Quels effets du changement climatique constatez-vous sur le terrain?
Au cours de la dernière décennie, nous avons vécu de grands changements dans les saisons ; les précipitations sont plus abondantes et engendrent des inondations, mais durent souvent moins longtemps ou commencent trop tôt ou trop tard. Ces changements rendent la planification de la saison agricole très difficile dans les villages. Cette année, le manque cruel de pluie sur la durée a détruit une grande partie de nos rendements par exemple : Les pluies qui durent habituellement de juillet à octobre se sont brusquement arrêtées au mois d’août. Le manque d’irrigation a engendré jusqu’à 80% de pertes. Une fois cette maigre récolte consommée, comment se nourriront les familles paysannes?
Quel est le positionnement du Niger par rapport aux négociations sur les réductions des émissions de gaz à effet de serre, dont la grande partie proviennent des pays industrialisés au Nord?
Pour nous, il est important que le Niger soit solidaire par rapport à la position commune africaine autour des enjeux de la COP 26. Cette position demande d’accompagner la mise en œuvre d’un Conseil National du Développement Durable qui s’occuperait entre autres de coordonner l’approche au changement climatique, ainsi qu’un soutien financier pour le plan d’investissement climat pour l’ensemble de la région du Sahel. Nous avons aussi besoin de pouvoir implémenter l’initiative de la grande muraille verte au Niger. Cette initiative a pour but d’arrêter l’avancée de la désertification et à relever les défis auxquels sont confrontées les populations du Sahel et du Sahara dans ce contexte. Un point essentiel est d’investir dans l’agroécologie, une agriculture adaptée aux risques climatiques et résilientes face à ses changements. Cette technique nous permet de renforcer nos ressources naturelles, de développer nous-mêmes des variétés de plantes et d’animaux locaux adaptés à ces conditions difficiles, de miser sur une production diversifiée pour ne pas dépendre d’une à deux cultures uniquement, et de produire un éventail de produits pour nos familles et les marchés de la région.
* * * * * * *
- [TÂCHE À RÉALISER] Citez intégralement, s'il vous plaît, l'extrait sur le changement climatique au Niger, sans rien y modifier. Les lignes ci-dessous forment un matériau à part, sans lien avec l'extrait.

- [DONNÉES]
* * * * * * *
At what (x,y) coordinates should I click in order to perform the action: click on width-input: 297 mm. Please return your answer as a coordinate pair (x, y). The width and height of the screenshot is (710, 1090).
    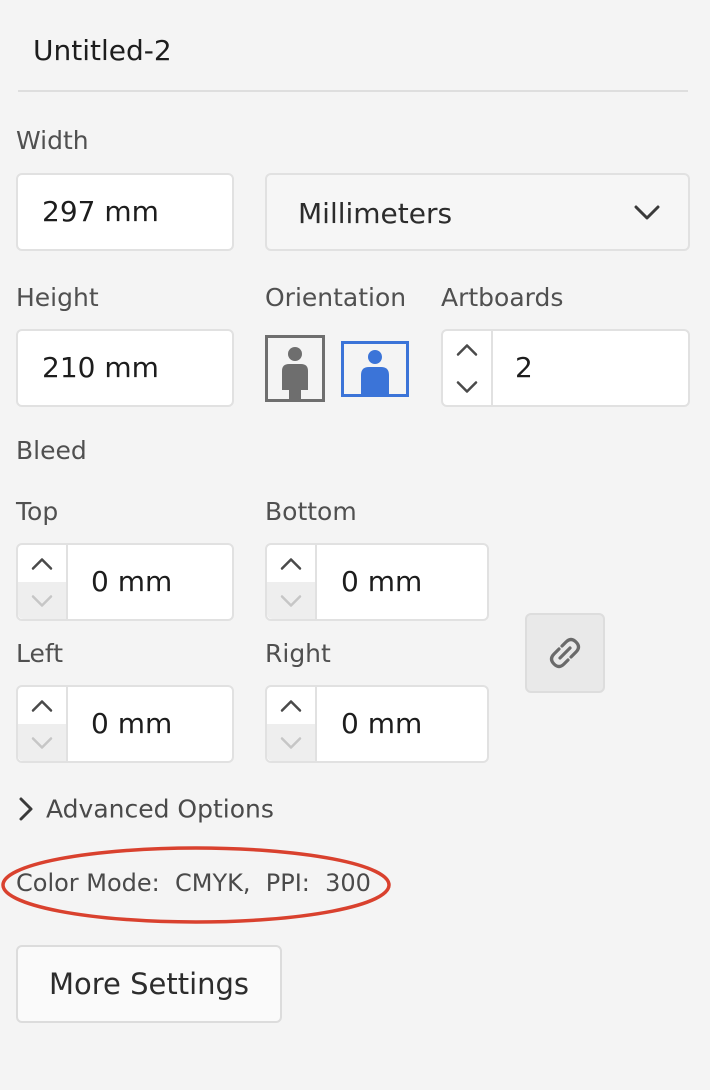
    Looking at the image, I should click on (125, 212).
* * * * * * *
- [RÉPONSE]
Quels effets du changement climatique constatez-vous sur le terrain?
Au cours de la dernière décennie, nous avons vécu de grands changements dans les saisons ; les précipitations sont plus abondantes et engendrent des inondations, mais durent souvent moins longtemps ou commencent trop tôt ou trop tard. Ces changements rendent la planification de la saison agricole très difficile dans les villages. Cette année, le manque cruel de pluie sur la durée a détruit une grande partie de nos rendements par exemple : Les pluies qui durent habituellement de juillet à octobre se sont brusquement arrêtées au mois d’août. Le manque d’irrigation a engendré jusqu’à 80% de pertes. Une fois cette maigre récolte consommée, comment se nourriront les familles paysannes?
Quel est le positionnement du Niger par rapport aux négociations sur les réductions des émissions de gaz à effet de serre, dont la grande partie proviennent des pays industrialisés au Nord?
Pour nous, il est important que le Niger soit solidaire par rapport à la position commune africaine autour des enjeux de la COP 26. Cette position demande d’accompagner la mise en œuvre d’un Conseil National du Développement Durable qui s’occuperait entre autres de coordonner l’approche au changement climatique, ainsi qu’un soutien financier pour le plan d’investissement climat pour l’ensemble de la région du Sahel. Nous avons aussi besoin de pouvoir implémenter l’initiative de la grande muraille verte au Niger. Cette initiative a pour but d’arrêter l’avancée de la désertification et à relever les défis auxquels sont confrontées les populations du Sahel et du Sahara dans ce contexte. Un point essentiel est d’investir dans l’agroécologie, une agriculture adaptée aux risques climatiques et résilientes face à ses changements. Cette technique nous permet de renforcer nos ressources naturelles, de développer nous-mêmes des variétés de plantes et d’animaux locaux adaptés à ces conditions difficiles, de miser sur une production diversifiée pour ne pas dépendre d’une à deux cultures uniquement, et de produire un éventail de produits pour nos familles et les marchés de la région.